Figure 6. gp96-stimulated pDCs increase interaction with Treg in a Nrp1-dependent manner.

(a–e) Splenic pDCs were plated on coverslips with or without high-dose gp96, and in the presence or absence of Nrp1 blocking antibody (α-Nrp1) or isotype control antibody (Iso). Before imaging, Treg (CD4⁺CD25⁺⁾ or Tconv (CD4⁺CD25⁻) were labelled with Cell Tracker Red dye and added to the pDC culture dishes at a 2:1 DC:T-cell ratio. Images were acquired at 5 min intervals for a total of 1–2 h. Interaction and motility were analysed. (b) Treg were tracked using NIS Elements tracking software.

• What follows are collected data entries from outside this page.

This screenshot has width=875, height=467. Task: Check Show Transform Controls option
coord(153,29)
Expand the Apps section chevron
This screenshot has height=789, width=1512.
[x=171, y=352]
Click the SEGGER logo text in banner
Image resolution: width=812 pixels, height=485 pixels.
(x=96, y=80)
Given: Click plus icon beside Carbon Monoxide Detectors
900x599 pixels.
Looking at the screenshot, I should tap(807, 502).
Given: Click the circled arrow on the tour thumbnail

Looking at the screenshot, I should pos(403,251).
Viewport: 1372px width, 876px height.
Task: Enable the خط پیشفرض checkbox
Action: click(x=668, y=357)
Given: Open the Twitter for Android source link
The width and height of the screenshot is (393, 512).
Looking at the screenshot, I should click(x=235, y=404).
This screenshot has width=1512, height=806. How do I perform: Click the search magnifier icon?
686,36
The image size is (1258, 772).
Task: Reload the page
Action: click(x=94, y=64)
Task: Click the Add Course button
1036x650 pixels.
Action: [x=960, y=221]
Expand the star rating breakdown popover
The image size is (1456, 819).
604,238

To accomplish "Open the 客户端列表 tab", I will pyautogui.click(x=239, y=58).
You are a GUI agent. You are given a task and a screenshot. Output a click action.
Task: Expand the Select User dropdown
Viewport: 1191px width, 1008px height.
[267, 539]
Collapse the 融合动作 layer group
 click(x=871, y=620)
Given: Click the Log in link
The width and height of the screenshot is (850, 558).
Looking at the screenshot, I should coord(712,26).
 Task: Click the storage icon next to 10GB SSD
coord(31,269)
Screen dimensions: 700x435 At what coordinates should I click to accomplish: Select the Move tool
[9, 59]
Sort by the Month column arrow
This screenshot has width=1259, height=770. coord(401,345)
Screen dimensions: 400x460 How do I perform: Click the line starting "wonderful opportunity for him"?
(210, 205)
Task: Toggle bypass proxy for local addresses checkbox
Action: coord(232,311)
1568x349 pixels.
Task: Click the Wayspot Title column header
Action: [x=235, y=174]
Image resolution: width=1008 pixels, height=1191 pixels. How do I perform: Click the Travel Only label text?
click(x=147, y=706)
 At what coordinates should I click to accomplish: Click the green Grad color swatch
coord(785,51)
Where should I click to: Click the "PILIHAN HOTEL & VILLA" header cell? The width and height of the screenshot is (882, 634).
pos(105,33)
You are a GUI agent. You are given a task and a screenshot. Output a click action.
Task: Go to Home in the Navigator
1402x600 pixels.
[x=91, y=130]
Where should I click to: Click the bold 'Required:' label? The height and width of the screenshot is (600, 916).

Representative Treg-pDC interactions are shown for each treatment group for the indicated times. The interaction times of Tregs with pDCs from multiple images are quantified. All Tregs (including those that failed to interact with pDC) are included. (c) The average percentage of Tregs which undergo long (>10 min) or short to no (0–10 min) interactions with pDCs were calculated for each group. (d,e) Tconv were analysed similarly to Treg. Total interaction time (d) and percentage of long interaction (e) are shown. All data are from one representative experiment of 2–3 independent experiments. Data are represented as mean±s.d. ns, not significant, *P<0.05, **P<0.01 (one-way ANOVA).